START Data excerpts

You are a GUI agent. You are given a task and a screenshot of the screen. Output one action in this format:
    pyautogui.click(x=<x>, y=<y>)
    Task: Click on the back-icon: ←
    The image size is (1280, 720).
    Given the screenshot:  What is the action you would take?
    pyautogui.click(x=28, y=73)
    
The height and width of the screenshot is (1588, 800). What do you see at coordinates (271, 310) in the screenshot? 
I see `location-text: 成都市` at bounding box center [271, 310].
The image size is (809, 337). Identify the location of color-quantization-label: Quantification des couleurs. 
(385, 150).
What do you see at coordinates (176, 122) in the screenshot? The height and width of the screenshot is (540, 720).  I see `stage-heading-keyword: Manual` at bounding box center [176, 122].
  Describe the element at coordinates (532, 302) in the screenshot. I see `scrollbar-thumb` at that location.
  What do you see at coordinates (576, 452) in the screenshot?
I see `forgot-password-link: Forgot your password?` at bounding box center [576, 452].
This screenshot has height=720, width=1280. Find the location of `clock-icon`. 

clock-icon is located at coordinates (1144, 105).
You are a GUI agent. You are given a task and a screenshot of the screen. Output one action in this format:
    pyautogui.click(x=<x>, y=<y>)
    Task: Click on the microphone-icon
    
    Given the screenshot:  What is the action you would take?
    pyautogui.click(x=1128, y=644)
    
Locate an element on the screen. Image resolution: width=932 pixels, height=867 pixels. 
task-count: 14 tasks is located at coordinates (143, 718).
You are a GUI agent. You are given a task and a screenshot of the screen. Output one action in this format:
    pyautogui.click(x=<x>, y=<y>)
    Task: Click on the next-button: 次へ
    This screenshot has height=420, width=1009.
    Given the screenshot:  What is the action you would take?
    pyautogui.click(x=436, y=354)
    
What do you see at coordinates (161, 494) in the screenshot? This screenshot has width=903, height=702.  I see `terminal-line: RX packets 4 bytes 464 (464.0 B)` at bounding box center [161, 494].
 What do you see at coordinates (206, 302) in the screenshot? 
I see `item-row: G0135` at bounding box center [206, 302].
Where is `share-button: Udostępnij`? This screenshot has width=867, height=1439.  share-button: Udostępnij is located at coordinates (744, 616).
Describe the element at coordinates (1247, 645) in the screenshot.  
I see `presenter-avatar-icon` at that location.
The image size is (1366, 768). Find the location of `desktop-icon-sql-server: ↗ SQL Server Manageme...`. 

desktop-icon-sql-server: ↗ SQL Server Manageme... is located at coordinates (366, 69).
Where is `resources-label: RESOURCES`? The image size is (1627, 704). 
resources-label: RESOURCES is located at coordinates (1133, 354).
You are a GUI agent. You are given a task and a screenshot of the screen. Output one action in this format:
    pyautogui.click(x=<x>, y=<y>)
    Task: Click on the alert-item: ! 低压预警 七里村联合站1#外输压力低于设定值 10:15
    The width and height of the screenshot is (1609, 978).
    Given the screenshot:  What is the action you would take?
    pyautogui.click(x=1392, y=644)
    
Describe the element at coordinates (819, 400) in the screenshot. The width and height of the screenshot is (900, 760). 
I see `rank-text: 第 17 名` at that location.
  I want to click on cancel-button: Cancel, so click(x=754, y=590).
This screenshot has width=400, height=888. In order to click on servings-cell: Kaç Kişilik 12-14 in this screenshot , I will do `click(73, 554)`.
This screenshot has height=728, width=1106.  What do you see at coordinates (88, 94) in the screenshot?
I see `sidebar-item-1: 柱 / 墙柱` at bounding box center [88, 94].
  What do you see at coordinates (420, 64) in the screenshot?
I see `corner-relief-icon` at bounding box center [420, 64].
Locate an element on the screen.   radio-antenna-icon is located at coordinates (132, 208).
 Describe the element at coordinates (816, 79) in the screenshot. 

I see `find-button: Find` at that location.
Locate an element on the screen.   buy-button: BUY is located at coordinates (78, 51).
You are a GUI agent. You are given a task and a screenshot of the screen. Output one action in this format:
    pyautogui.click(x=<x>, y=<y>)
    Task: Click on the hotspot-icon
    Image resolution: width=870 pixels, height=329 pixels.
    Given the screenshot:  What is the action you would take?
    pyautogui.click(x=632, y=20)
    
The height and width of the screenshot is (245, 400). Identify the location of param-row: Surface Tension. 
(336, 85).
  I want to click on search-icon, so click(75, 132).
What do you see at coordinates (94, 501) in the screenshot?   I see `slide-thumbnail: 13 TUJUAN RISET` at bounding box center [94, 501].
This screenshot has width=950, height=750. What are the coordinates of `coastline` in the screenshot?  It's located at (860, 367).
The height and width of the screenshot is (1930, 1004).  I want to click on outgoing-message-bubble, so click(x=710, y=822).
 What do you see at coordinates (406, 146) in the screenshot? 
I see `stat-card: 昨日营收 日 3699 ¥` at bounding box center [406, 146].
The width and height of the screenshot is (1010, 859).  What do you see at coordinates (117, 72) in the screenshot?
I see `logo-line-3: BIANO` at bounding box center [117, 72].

END Data excerpts

* Task requirements
Reproduce every line of the material above without changing anything.

* Answer to the exercise
You are a GUI agent. You are given a task and a screenshot of the screen. Output one action in this format:
    pyautogui.click(x=<x>, y=<y>)
    Task: Click on the back-icon: ←
    The image size is (1280, 720).
    Given the screenshot:  What is the action you would take?
    pyautogui.click(x=28, y=73)
    
The height and width of the screenshot is (1588, 800). What do you see at coordinates (271, 310) in the screenshot? 
I see `location-text: 成都市` at bounding box center [271, 310].
The image size is (809, 337). Identify the location of color-quantization-label: Quantification des couleurs. 
(385, 150).
What do you see at coordinates (176, 122) in the screenshot? The height and width of the screenshot is (540, 720).  I see `stage-heading-keyword: Manual` at bounding box center [176, 122].
  Describe the element at coordinates (532, 302) in the screenshot. I see `scrollbar-thumb` at that location.
  What do you see at coordinates (576, 452) in the screenshot?
I see `forgot-password-link: Forgot your password?` at bounding box center [576, 452].
This screenshot has height=720, width=1280. Find the location of `clock-icon`. 

clock-icon is located at coordinates (1144, 105).
You are a GUI agent. You are given a task and a screenshot of the screen. Output one action in this format:
    pyautogui.click(x=<x>, y=<y>)
    Task: Click on the microphone-icon
    
    Given the screenshot:  What is the action you would take?
    pyautogui.click(x=1128, y=644)
    
Locate an element on the screen. Image resolution: width=932 pixels, height=867 pixels. 
task-count: 14 tasks is located at coordinates (143, 718).
You are a GUI agent. You are given a task and a screenshot of the screen. Output one action in this format:
    pyautogui.click(x=<x>, y=<y>)
    Task: Click on the next-button: 次へ
    This screenshot has height=420, width=1009.
    Given the screenshot:  What is the action you would take?
    pyautogui.click(x=436, y=354)
    
What do you see at coordinates (161, 494) in the screenshot? This screenshot has width=903, height=702.  I see `terminal-line: RX packets 4 bytes 464 (464.0 B)` at bounding box center [161, 494].
 What do you see at coordinates (206, 302) in the screenshot? 
I see `item-row: G0135` at bounding box center [206, 302].
Where is `share-button: Udostępnij`? This screenshot has width=867, height=1439.  share-button: Udostępnij is located at coordinates (744, 616).
Describe the element at coordinates (1247, 645) in the screenshot.  
I see `presenter-avatar-icon` at that location.
The image size is (1366, 768). Find the location of `desktop-icon-sql-server: ↗ SQL Server Manageme...`. 

desktop-icon-sql-server: ↗ SQL Server Manageme... is located at coordinates (366, 69).
Where is `resources-label: RESOURCES`? The image size is (1627, 704). 
resources-label: RESOURCES is located at coordinates (1133, 354).
You are a GUI agent. You are given a task and a screenshot of the screen. Output one action in this format:
    pyautogui.click(x=<x>, y=<y>)
    Task: Click on the alert-item: ! 低压预警 七里村联合站1#外输压力低于设定值 10:15
    The width and height of the screenshot is (1609, 978).
    Given the screenshot:  What is the action you would take?
    pyautogui.click(x=1392, y=644)
    
Describe the element at coordinates (819, 400) in the screenshot. The width and height of the screenshot is (900, 760). 
I see `rank-text: 第 17 名` at that location.
  I want to click on cancel-button: Cancel, so click(x=754, y=590).
This screenshot has width=400, height=888. In order to click on servings-cell: Kaç Kişilik 12-14 in this screenshot , I will do `click(73, 554)`.
This screenshot has height=728, width=1106.  What do you see at coordinates (88, 94) in the screenshot?
I see `sidebar-item-1: 柱 / 墙柱` at bounding box center [88, 94].
  What do you see at coordinates (420, 64) in the screenshot?
I see `corner-relief-icon` at bounding box center [420, 64].
Locate an element on the screen.   radio-antenna-icon is located at coordinates (132, 208).
 Describe the element at coordinates (816, 79) in the screenshot. 

I see `find-button: Find` at that location.
Locate an element on the screen.   buy-button: BUY is located at coordinates (78, 51).
You are a GUI agent. You are given a task and a screenshot of the screen. Output one action in this format:
    pyautogui.click(x=<x>, y=<y>)
    Task: Click on the hotspot-icon
    Image resolution: width=870 pixels, height=329 pixels.
    Given the screenshot:  What is the action you would take?
    pyautogui.click(x=632, y=20)
    
The height and width of the screenshot is (245, 400). Identify the location of param-row: Surface Tension. 
(336, 85).
  I want to click on search-icon, so click(75, 132).
What do you see at coordinates (94, 501) in the screenshot?   I see `slide-thumbnail: 13 TUJUAN RISET` at bounding box center [94, 501].
This screenshot has width=950, height=750. What are the coordinates of `coastline` in the screenshot?  It's located at (860, 367).
The height and width of the screenshot is (1930, 1004).  I want to click on outgoing-message-bubble, so click(x=710, y=822).
 What do you see at coordinates (406, 146) in the screenshot? 
I see `stat-card: 昨日营收 日 3699 ¥` at bounding box center [406, 146].
The width and height of the screenshot is (1010, 859).  What do you see at coordinates (117, 72) in the screenshot?
I see `logo-line-3: BIANO` at bounding box center [117, 72].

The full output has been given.